柱状图上不同小写字母表示授粉后不同时间的表达量差异显著(P<0.05)。

由图4可知,自交授粉后各时段的基因表达水平较低,其表达量呈现出先上升后下降的表达规律,以第3天的表达量最高,但不同时段的基因表达量差异未达到显著水平。

2.4 Southern 杂交分析

利用CrSPH基因内部不存在酶切位点的EcoR I和SacI酶以及存在1个酶切位点的ClaI酶对基因组DNA消化后,与DIG标记CrSPH基因的探针进行杂交实验,结果见图5。由图5可知,经EcoR I和SacI消化的DNA杂交出1条杂交带,而经ClaI酶消化的DNA出现2条杂交带,表明CrSPH基因在‘无籽沙糖橘’和‘沙糖橘’基因组中均以单拷贝形式存在。

A.‘Wuzishatangju’, B. ‘Shatangju’.

2.5 CrSPH蛋白诱导表达及对离体花粉萌发影响

将线性化的pET32a表达载体与带有BamH I和SalI酶切位点的目的基因连接后,经转化、培养、测序鉴定后,成功构建含有CrSPH基因的原核表达载体pET32a-CrSPH。将该重组质粒转化大肠杆菌BL21(DE3),经IPTG诱导表达及SDS-PAGE电泳结果见图6。由图6可知,原核诱导表达的融合蛋白条带约37 kD,其中CK中的标签蛋白为21 kD,诱导获得的CrSPH蛋白约为16 kD,这与生物信息学预测的16.05 kD结果相吻合,表明该原核表达系统成功诱导表达出CrSPH蛋白。

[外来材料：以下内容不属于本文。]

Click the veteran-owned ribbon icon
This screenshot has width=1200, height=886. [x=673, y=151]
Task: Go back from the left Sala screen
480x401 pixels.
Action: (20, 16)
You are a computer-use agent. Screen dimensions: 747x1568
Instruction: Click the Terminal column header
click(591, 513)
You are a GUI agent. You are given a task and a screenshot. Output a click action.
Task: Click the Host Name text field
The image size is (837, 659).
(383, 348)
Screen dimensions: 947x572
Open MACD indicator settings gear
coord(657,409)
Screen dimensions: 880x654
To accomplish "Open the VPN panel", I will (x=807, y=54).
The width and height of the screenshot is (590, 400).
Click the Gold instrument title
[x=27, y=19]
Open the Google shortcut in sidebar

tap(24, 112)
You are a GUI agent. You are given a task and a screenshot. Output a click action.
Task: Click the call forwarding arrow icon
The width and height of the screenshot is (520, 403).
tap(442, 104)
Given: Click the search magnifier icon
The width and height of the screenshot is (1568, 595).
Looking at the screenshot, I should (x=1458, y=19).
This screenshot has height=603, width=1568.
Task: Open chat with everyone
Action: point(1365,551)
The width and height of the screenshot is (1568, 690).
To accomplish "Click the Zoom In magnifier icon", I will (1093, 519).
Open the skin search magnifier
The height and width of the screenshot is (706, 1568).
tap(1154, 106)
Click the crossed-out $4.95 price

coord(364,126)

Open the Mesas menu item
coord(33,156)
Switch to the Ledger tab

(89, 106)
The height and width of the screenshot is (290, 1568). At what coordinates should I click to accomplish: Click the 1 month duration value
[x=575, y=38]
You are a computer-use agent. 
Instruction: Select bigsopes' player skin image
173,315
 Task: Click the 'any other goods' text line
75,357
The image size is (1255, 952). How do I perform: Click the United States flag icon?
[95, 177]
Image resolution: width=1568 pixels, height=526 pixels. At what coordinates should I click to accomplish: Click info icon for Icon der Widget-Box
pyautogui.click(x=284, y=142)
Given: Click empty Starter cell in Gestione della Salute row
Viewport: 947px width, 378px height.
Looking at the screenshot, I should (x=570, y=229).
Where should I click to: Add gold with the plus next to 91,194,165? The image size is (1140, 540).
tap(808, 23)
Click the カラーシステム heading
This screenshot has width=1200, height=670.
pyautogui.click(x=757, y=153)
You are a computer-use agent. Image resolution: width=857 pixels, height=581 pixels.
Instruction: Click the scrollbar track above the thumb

M. Marker; CK. His tags protein; 1. ‘Wuzishatangju’;2. ‘Shtangju’.

将上述异源表达的CrSPH蛋白稀释成0.4,0.8,1.6,3.2,6.4 μg/μL浓度后添加到花粉培养基,观察其对花粉萌发率的影响,并以不添加外源CrSPH蛋白组为对照,结果见图7。由图7可知,‘无籽沙糖橘’CrSPH蛋白对2种花粉萌发率有一定影响,随着异源‘无籽沙糖橘’CrSPH蛋白浓度增加,‘无籽沙糖橘’花粉萌发率显著性降低;但‘沙糖橘’花粉在0.4,1.6 μg/μL的低浓度处理时萌发率较高,而在3.2,6.4 μg/μL的高浓度处理下萌发率反而下降。‘沙糖橘’CrSPH蛋白对‘无籽沙糖橘’和‘沙糖橘’的花粉萌发均无明显影响。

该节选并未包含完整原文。